◆ **Directions**:
Retype the lines of the data below, from the line that contains "Enable the Bypass CORS proxy checkbox" through the line that contains "Looking at the", including both of those lines, and leave the pictures out.

[Word and item position data]
##########

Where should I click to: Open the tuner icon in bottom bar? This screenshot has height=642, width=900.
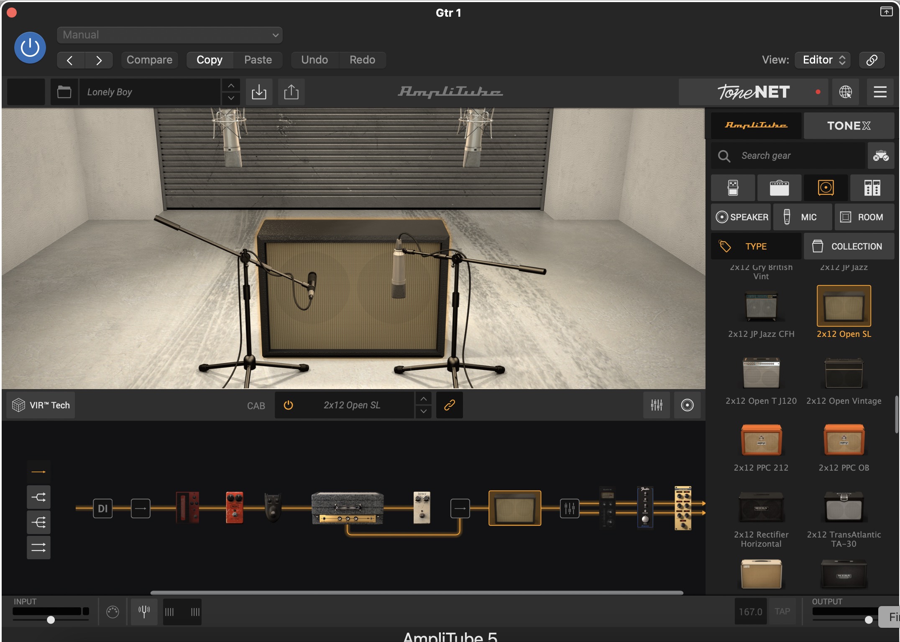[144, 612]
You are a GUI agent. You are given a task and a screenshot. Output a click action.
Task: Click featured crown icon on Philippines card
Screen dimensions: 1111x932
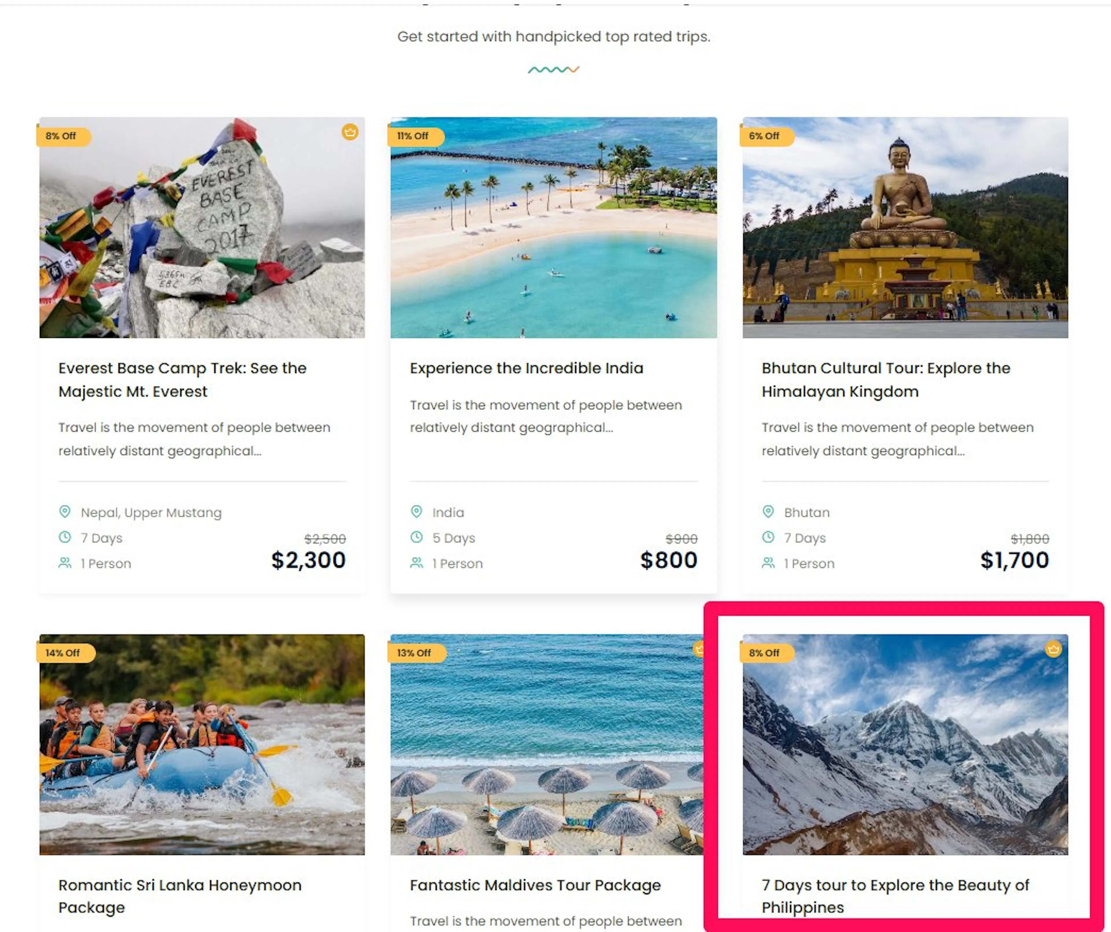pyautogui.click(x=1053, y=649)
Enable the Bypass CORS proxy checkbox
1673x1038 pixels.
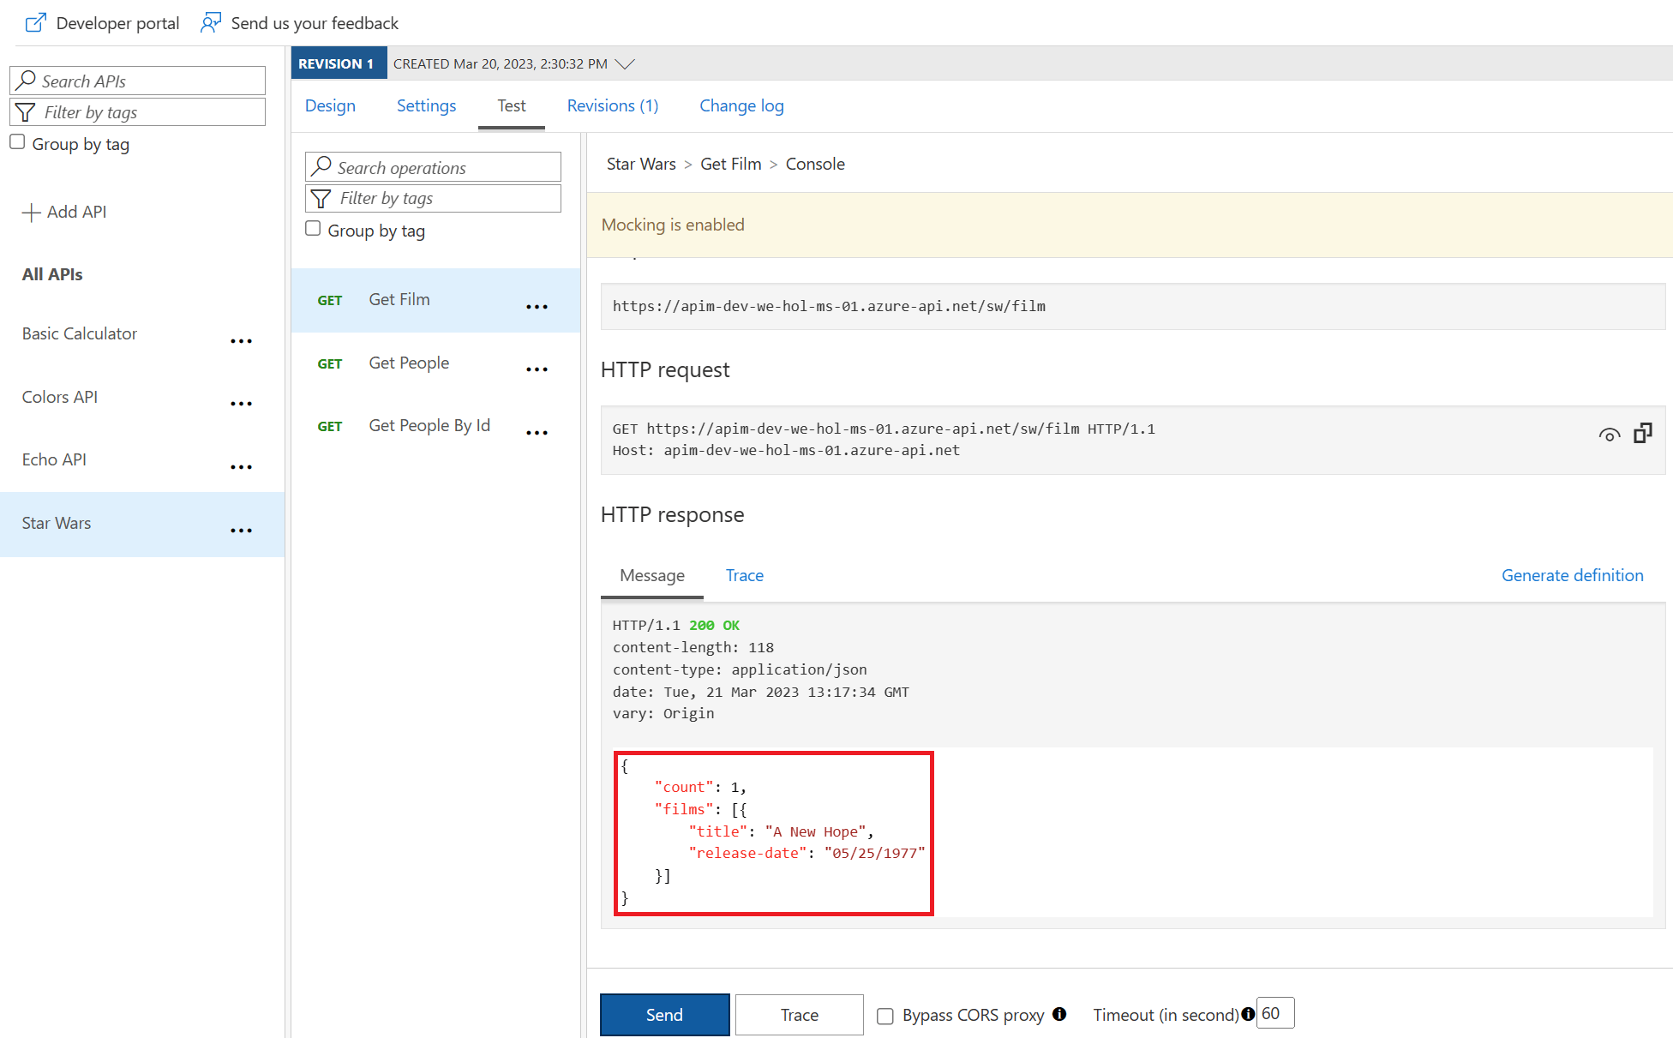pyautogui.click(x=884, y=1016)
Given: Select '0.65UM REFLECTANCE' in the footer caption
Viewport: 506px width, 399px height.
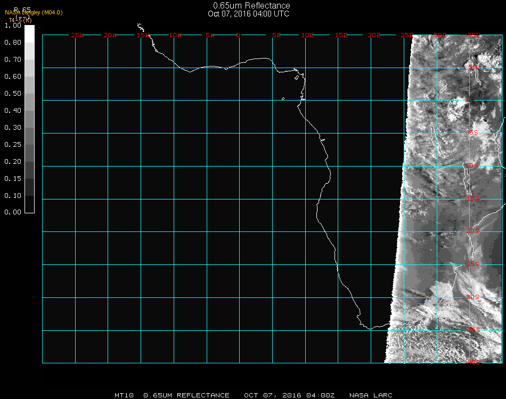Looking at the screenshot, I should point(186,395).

##########

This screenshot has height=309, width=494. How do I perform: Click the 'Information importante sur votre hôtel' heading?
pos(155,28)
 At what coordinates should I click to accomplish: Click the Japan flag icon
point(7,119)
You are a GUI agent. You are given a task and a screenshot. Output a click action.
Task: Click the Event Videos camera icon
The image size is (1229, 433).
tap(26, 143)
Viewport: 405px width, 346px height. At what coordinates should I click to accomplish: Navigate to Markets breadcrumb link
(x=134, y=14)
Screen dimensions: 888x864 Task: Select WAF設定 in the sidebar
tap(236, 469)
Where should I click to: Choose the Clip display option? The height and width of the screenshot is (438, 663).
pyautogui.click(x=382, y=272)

##########

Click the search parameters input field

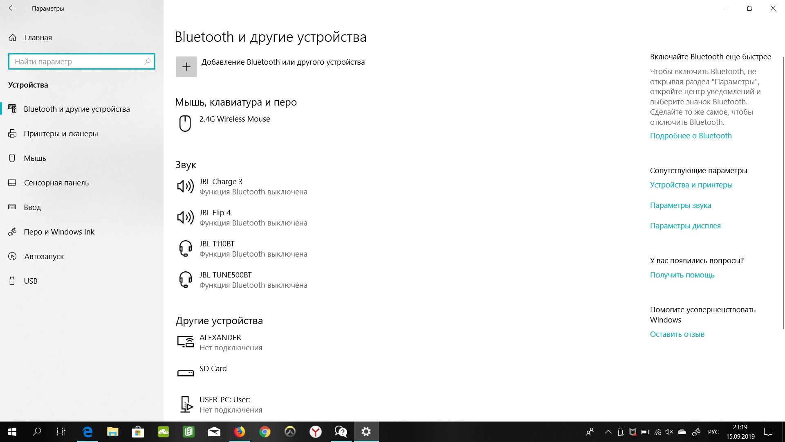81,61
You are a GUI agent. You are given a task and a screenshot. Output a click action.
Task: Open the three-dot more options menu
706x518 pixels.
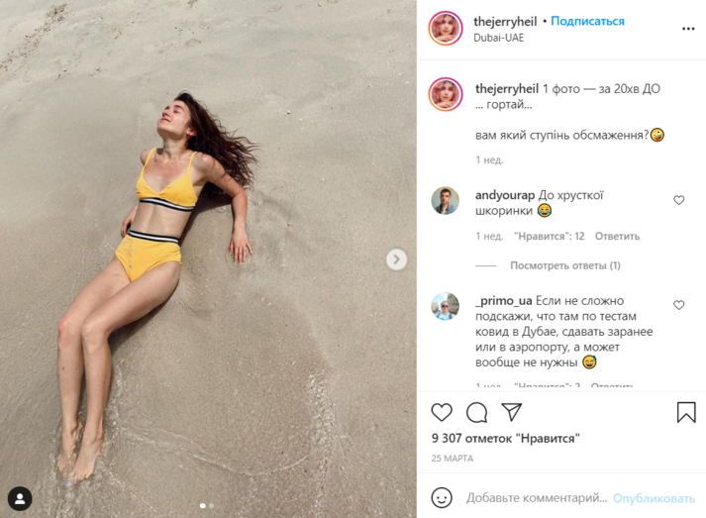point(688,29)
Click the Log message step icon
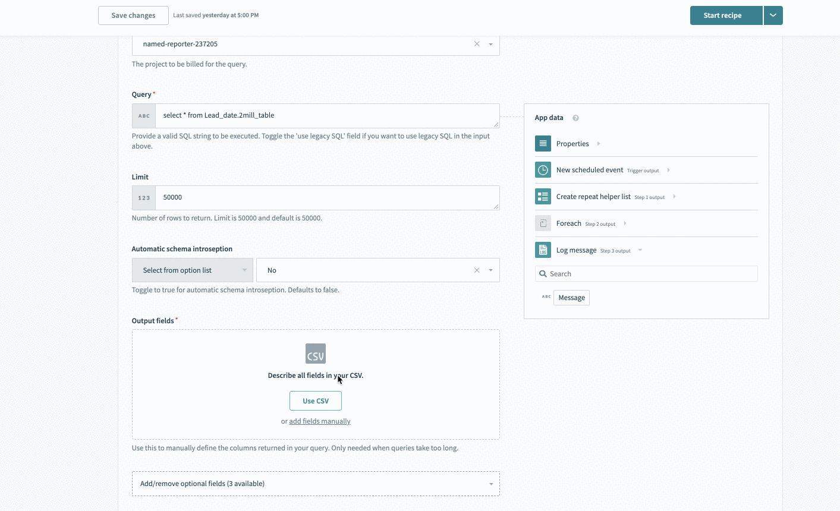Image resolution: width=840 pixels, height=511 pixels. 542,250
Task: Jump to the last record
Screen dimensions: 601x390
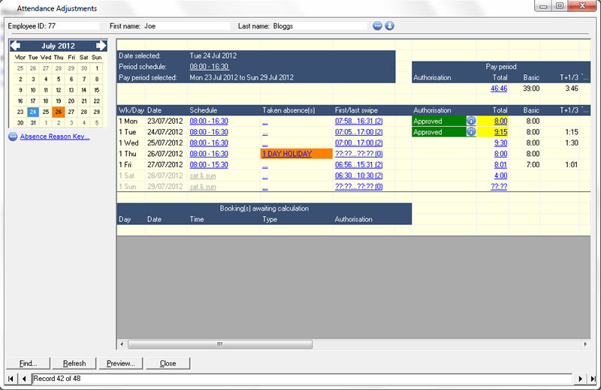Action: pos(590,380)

##########

◆ **Finished task**:
Enable the Bypass CORS proxy checkbox
1673x1038 pixels.
pyautogui.click(x=884, y=1016)
Given: Select '0.65UM REFLECTANCE' in the footer caption
Viewport: 506px width, 399px height.
Looking at the screenshot, I should point(186,395).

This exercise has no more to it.